Neil Azous from Rareview Macro writes that there were a lot of similarities between the June and March FOMCs in terms of the path of pricing heading into the meeting. In March, Eurodollar futures priced in a moderately hawkish scenario, and this was similar heading into the June FOMC. So given the interpretation that this week’s FOMC was dovish, the market’s pricing of interest rate probabilities for the rest of the year is moving from a hawkish profile to something that is more neutral with the potential to overshoot on the dovish side. Azous then explains what that means for the Eurodollar strip out to March 2016. There’s also some interesting thoughts on how the curve could be impacted by a Greek default. It’s a new twist to the market and Azous reckons it hasn’t been priced into people’s risk systems.

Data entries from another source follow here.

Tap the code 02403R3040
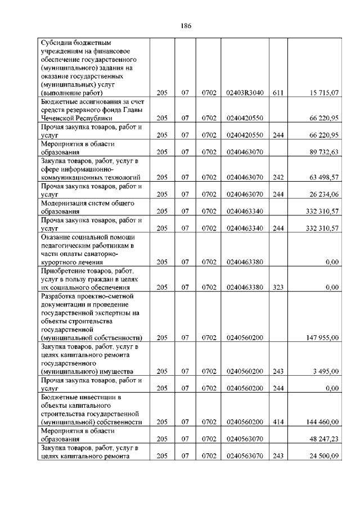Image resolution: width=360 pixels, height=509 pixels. (244, 93)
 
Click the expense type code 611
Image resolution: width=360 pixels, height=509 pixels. (277, 93)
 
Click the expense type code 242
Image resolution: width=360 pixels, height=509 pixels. (277, 177)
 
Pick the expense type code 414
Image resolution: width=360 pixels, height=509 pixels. (277, 422)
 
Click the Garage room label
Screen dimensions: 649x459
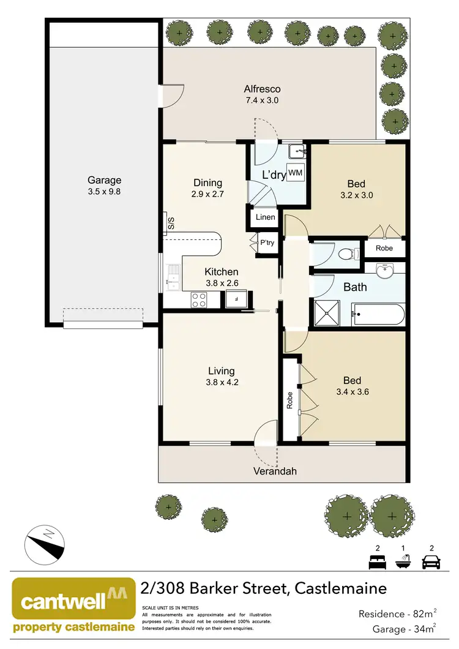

Nearly time for the BOE hawks to take flight

Wednesday’s FOMC perhaps overshadowed some pretty significant labour market data in the UK that came out the same day, where the headline Average Weekly Earnings series showed pay growth rising strongly. In this report UBS suggest that the data could force the MPC to reassess their two key concerns for the economy (speed of wage rises and H2 economic bounce back) and also reconsider rate hikes sooner. On current form, both could surprise to the upside, says UBS. UBS expect to see some dissent from the hawks at the next few meetings, concludes David Tinsley, the author of the report. The report also provides some analysis on the front end of the UK and curve and GBP.

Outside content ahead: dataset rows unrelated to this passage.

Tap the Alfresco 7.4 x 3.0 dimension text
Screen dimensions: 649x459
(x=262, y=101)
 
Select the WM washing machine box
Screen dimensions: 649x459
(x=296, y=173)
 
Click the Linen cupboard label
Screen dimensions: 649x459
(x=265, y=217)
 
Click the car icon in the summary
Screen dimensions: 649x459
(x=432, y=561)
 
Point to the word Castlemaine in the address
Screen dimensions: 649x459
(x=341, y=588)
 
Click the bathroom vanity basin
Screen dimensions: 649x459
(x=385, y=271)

Go on America, loosen those purse strings

Its been a question economists have been asking for six-months. When would the US economy start to see a positive consumer response to the decline in energy prices? The latest data seems to indicate that it maybe finally coming, writes Louise Purtle and Isaac Codrey from CreditSights. They reference retail sales, positive consumer sentiment surveys, and wage growth as reasons to feel positive about rising spending. Perhaps the most interesting point about this piece is the analysis CreditSights have done on the financial metrics of the US consumer, which have improved significantly in recent times, and there a couple of illuminating charts to tell the story, and that suggest there is scope for a pick up in spending. What will be the catalyst for next leap in spending? CreditSights conclude that the consumer just needs to be convinced that these favourable conditions are here to stay.

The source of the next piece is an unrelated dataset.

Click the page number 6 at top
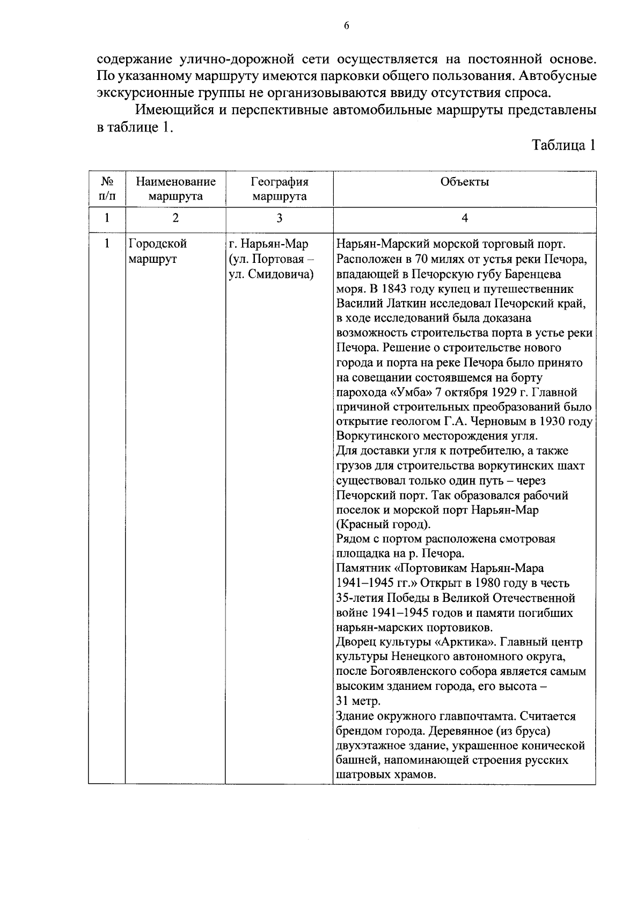tap(346, 26)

Capex: Corporate Asia’s engine slows

How companies allocate capital varies differently across the globe. For European and US companies mergers and acquisitions the most popular destination for capital, followed by capex. In Asia, capex remains the largest use of capital. Morgan Stanley has just published this piece that paints a less-than encouraging picture for Asia capex. After a some improvement in Q1 –largely as a result of public sector capex – the improvement hasn’t been sustained in the second-quarter. They point to higher-frequency capex indicators such as steel and cement which have slipped after a positive start to the year, while capital goods are falling too.


Don’t NOK a ‘no-change’ from Norges Bank today

Today is rate decision time for Norges Bank, with all but one out of 17 surveyed analysts by Bloomberg expecting a 25bp cut by Norges Bank to 1.00%. That’s because many of the key economic indicators that the central bank looks at have showed further weakness since the beginning of May, writes Henrik Gullburg from Deutsche Bank. That said, core inflation has accelerated to 2.4% YoY in May from 2.1% in April, helped by the 5% depreciation of the NOK on a trade-weighted basis, he says. Furthermore, there is a concern that the housing market may be overheating as well as the high levels of household credit that exist. Bottom line is another ‘no change’ cannot be ruled out. Gullburg provides some good charts on imported inflation and ”fair-value” on NOK.